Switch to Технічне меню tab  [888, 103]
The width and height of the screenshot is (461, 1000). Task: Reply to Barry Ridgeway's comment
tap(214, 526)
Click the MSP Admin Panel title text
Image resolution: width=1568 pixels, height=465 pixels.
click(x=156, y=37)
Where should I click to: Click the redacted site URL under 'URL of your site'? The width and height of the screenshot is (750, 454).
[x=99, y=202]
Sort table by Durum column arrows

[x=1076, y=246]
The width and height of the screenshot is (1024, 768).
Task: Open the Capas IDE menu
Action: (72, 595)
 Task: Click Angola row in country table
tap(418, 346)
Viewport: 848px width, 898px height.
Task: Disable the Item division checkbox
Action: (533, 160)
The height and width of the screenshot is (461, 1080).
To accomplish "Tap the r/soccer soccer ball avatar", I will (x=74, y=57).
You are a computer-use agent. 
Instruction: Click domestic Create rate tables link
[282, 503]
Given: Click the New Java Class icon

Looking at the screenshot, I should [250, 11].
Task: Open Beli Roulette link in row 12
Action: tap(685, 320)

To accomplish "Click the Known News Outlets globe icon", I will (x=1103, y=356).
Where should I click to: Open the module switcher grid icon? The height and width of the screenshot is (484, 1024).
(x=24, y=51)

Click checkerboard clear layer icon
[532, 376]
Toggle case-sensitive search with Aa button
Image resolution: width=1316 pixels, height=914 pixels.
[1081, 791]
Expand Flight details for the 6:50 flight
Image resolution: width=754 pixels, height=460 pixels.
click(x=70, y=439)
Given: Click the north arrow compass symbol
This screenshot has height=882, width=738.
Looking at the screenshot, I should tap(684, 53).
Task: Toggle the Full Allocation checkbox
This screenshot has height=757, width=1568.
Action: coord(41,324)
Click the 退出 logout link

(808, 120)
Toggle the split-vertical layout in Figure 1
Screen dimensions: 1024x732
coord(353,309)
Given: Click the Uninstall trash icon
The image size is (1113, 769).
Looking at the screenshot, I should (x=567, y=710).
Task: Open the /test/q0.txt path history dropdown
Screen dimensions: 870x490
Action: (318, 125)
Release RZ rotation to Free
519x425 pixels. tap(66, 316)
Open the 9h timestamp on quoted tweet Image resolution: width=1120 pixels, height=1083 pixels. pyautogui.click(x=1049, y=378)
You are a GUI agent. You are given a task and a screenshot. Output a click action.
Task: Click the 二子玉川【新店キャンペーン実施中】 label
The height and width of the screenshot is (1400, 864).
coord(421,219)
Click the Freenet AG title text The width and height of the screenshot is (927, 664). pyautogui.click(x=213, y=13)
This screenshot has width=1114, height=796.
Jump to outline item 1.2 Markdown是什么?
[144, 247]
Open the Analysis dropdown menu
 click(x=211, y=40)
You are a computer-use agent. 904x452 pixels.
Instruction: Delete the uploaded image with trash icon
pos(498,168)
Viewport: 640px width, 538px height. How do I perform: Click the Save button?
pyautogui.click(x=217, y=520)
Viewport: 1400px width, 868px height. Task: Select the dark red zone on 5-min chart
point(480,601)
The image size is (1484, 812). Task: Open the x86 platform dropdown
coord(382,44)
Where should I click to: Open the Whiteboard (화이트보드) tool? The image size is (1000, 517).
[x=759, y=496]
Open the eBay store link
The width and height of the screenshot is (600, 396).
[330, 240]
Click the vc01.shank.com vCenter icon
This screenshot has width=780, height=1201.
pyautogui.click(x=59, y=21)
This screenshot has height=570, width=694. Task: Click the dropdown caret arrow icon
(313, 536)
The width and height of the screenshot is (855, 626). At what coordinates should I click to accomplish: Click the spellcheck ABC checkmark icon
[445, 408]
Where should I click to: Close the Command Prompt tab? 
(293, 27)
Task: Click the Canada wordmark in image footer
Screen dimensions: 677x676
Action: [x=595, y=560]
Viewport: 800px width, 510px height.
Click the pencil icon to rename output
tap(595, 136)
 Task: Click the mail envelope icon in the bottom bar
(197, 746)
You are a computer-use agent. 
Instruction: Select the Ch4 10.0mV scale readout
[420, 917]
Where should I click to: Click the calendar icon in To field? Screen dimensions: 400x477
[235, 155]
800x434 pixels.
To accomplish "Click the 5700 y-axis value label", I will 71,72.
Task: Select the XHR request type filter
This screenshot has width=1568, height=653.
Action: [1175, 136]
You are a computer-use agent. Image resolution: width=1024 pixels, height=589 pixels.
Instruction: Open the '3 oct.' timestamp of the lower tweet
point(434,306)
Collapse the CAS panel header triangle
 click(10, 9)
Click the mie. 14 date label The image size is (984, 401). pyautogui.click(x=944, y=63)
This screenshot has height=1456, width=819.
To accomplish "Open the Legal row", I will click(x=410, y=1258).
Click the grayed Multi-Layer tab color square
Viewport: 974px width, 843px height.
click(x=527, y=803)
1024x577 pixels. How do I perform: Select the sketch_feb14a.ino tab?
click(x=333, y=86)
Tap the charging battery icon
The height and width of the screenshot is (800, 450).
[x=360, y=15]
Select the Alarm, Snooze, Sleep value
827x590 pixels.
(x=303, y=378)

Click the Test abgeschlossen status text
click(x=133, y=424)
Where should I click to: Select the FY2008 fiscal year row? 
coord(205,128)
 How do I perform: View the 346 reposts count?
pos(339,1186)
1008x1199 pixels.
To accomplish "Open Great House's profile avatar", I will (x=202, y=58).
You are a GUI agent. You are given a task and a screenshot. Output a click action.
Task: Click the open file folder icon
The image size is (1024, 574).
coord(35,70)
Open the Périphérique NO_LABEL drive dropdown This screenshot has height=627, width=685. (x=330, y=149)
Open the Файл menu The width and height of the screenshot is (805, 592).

## TASK ITEM:
Search the data above for the word "computer" and count the lines where it appears. Only the number should be given.

## SOLVED EXERCISE:
4